Remote analysis server
======================

The first approach is to initial processing on a remote server. The ``process``
section of your `transfer_info.yaml`_ file should look like::

    process:
      host: workserver.you.org
      username: bcbio_user
      dir: /array1/bcbio
      storedir: /galaxydata/upload/storage
      server: http://workserver.you.org/bcbio

The analysis server runs bcbio-nextgen pipelines and uploads results to a local
Galaxy server. A bcbio-nextgen server receives processing commands and start
them. The following command starts a server on port 8080 using 16 cores for analysis::

     bcbio_nextgen.py server p 8080 -n 16

To make this available outside of the current machine use a proxy server like
`nginx`_ with the following configuration::

    upstream bcbio {
      server localhost:8080;
    }

    server {
        listen       80 default_server;
        location /bcbio/ {
           proxy_pass http://bcbio/;
           proxy_set_header   X-Forwarded-Host $host;
           proxy_set_header   X-Forwarded-For  $proxy_add_x_forwarded_for;
        }
    }

.. _nginx: http://nginx.org/

Specify this URL as ``server: http://analysis.you.org/bcbio`` in your
`transfer_info.yaml`_ file to enable the sequencing output machine to
communicate with the analysis server.

The remote analysis server currently handles multicore processing. We'd be happy to
collaborate on approaches to allow it to automatically start bcbio-nextgen jobs
on HPC clusters or other types of distributed environments.

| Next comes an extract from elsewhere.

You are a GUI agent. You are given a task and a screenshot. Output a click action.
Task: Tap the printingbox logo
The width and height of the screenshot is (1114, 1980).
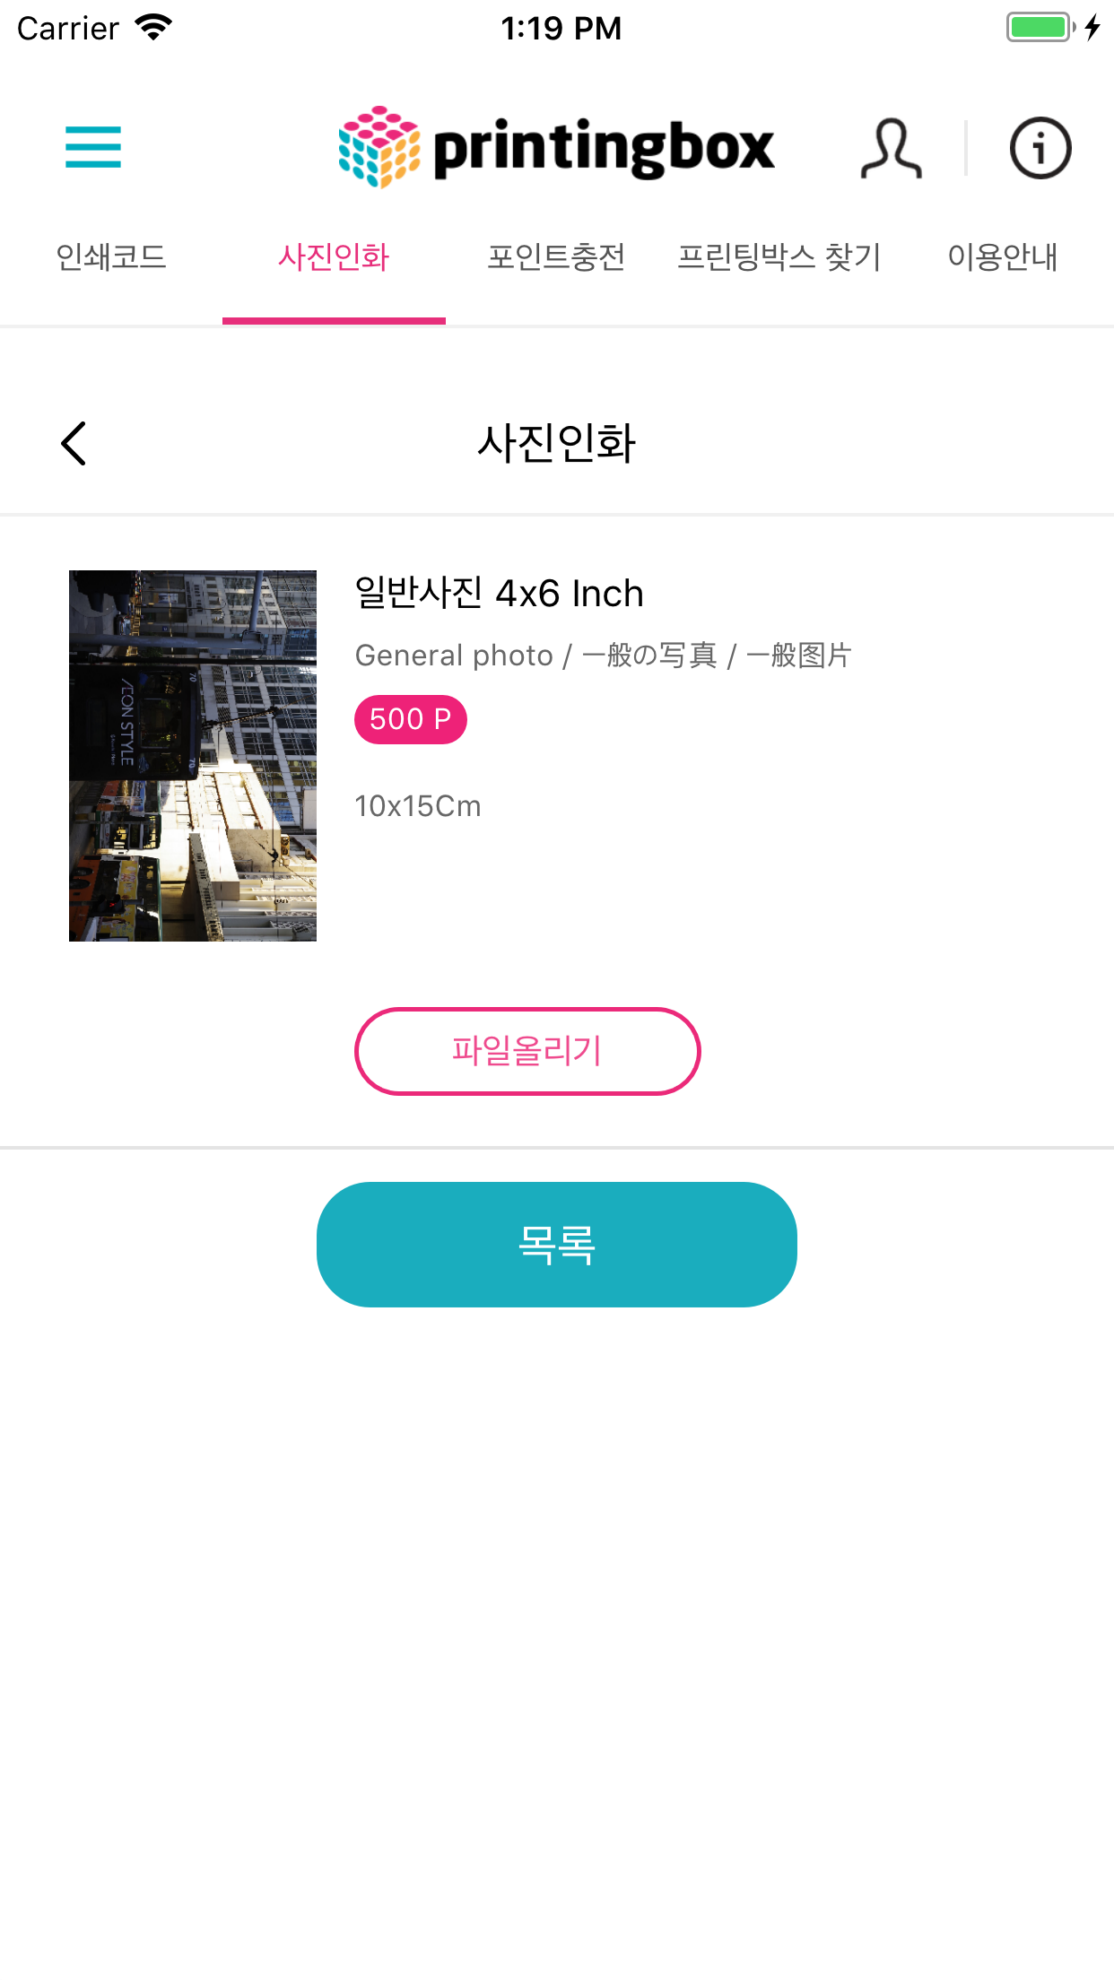[x=556, y=147]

Cluster-based analysis server
=============================

The alternative approach for post-processing submits directly to a cluster
attached to the output filesystem. This requires a process configuration
containing information about the batch scripts for submit for bcl2fastq
processing and bcbio-nextgen analysis::

    process:
      dir: /array1/bcbio
      storedir: /galaxydata/upload/storage
      submit_cmd: "qsub {batch_script}"
      bcl2fastq_batch: |
        batch script template for bcl2fastq
      bcbio_batch: |
        batch script template for bcbio-nextgen processing

The example `transfer_info.yaml`_ has batch script templates you can customize
for your specific system. This provides a way to automatically prepare batch
scripts for kicking off analyses, and supplements the IPython cluster
integration that bcbio-nextgen provides.

Debugging
*********

This section contains tips and tricks on restarting processing in case of
problems. Flowcell processing occurs under the directory specified by
``process -> dir`` in your `transfer_info.yaml`_ file. Each flowcell directory
contains the sample YAML configuration file, an analysis directory,
and demultiplexed fastqs::

    140313_SN728_0206_AC3KL2ACXX
    ├── 140313_SN728_0206_AC3KL2ACXX.csv
    ├── 140313_SN728_0206_AC3KL2ACXX.yaml
    ├── analysis
    ├── Data
    ├── fastq
    ├── RunInfo.xml
    └── runParameters.xml

The full log file for a processing run is in
``analysis/log/bcbio-nextgen-debug.log`` and will contain useful details about
why a run failed. You can manually restart processing of a run using the
standard bcbio-nextgen command line::

    cd FLOWCELL/analysis
    bcbio_nextgen.py ../../FLOWCELL ../FLOWCELL.yaml -n 16